Toyota Streamlines Platform 3.0 Autonomous Concept

Remember Google Glass?

Long before augmented reality was a widely understood term, it seemed that everyone with an interest in consumer tech couldn’t wait to get their hands on a pair of the glasses, which promised to help facilitate navigation, communication and entertainment for users on the go.

Beta testers, known as “Explorers,” were the first to try out Google Glass.

Unfortunately, it didn’t go so well. Users earned the nickname “Glassholes,” and the nerdy aesthetic of the glasses made it so few people were particularly enthusiastic about wearing them in public.

Google Glass never became the ubiquitous wearable the company expected. (The wearable did, however, find a second life as a high-tech industrial tool.)

One moral of the story is this: Design matters. A lot.

Right now, most autonomous vehicles feature hulking sensor suites on their roofs. Developers are more focused on making sure the sensors and other technology actually work than with aesthetics.

That is fine in the early stages of the development process. But at a certain point in the not too distant future, the look of an autonomous vehicle is going to play an increasingly important role in customers’ decisions.

The latest driverless prototype from the Toyota Research Institute (TRI) embraces this idea. At CES, Toyota unveiled a sleek Platform 3.0 autonomous concept vehicle that looks markedly different from other self-driving cars.

Built on the body of a Lexus LS 600hL, Platform 3.0 is founded upon three core principles: Industry-leading performance, a design that can be reproduced at scale and a distinct, sleek design that consumers want to be seen in.

“Our team has once again rapidly advanced our automated vehicle research capabilities,” TRI CEO Gill Pratt wrote in a statement. “To elevate our test platform to a new level, we tapped Toyota’s design and engineering expertise to create an all-new test platform that has the potential to be a benchmark in function and style.”

To combat driverless cars’ reputation for unsightly rooftop sensor suites that make even the clunkiest roof rack look aesthetically pleasing, TRI worked with designers at Toyota design studio CALTY Design Research to develop a more visually appealing design alternative. They dubbed their philosophy “intelligent minimalism,” using available sunroof space to lower the overall height of the car’s embedded sensor systems.

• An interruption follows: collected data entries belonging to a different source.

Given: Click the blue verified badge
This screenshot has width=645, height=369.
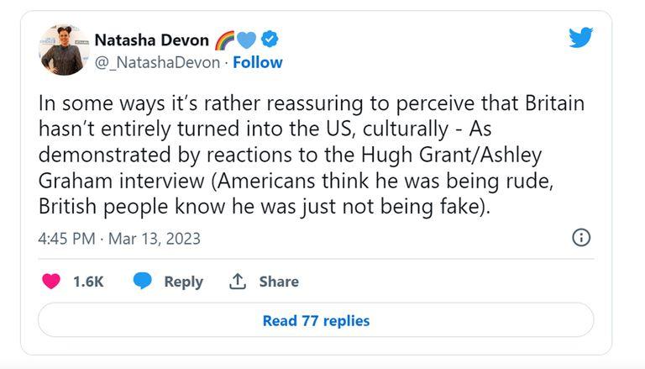Looking at the screenshot, I should 269,40.
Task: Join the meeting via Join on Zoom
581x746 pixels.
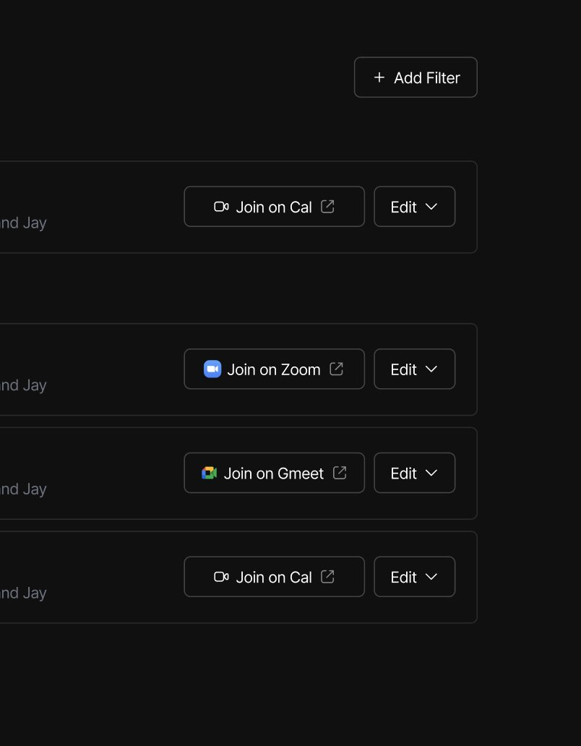Action: coord(274,369)
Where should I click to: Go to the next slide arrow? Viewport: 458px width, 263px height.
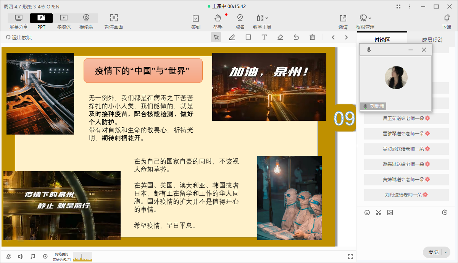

“Automotive designers’ roles have been pivoting toward thinking deeper and greater on how to design and apply automated driving technology for drivers and passengers,” Scott Roller, senior lead designer at CALTY, noted in the release. “It’s exciting to integrate the components in harmony with the car’s design.”

Platform 3.0 is more than just a design exercise. The concept car boasts performance benchmarks like 360-degree perception that extends 200 meters, and Lidar design and positioning that makes it easier for the vehicle to detect dark objects, small objects and low-level objects.

While plenty of autonomous driving concepts were paraded around at CES this year, few were as pretty as TRI’s Platform 3.0. As engineers continue to work to improve the system, the concept is set to soon have brains that match its impressive beauty.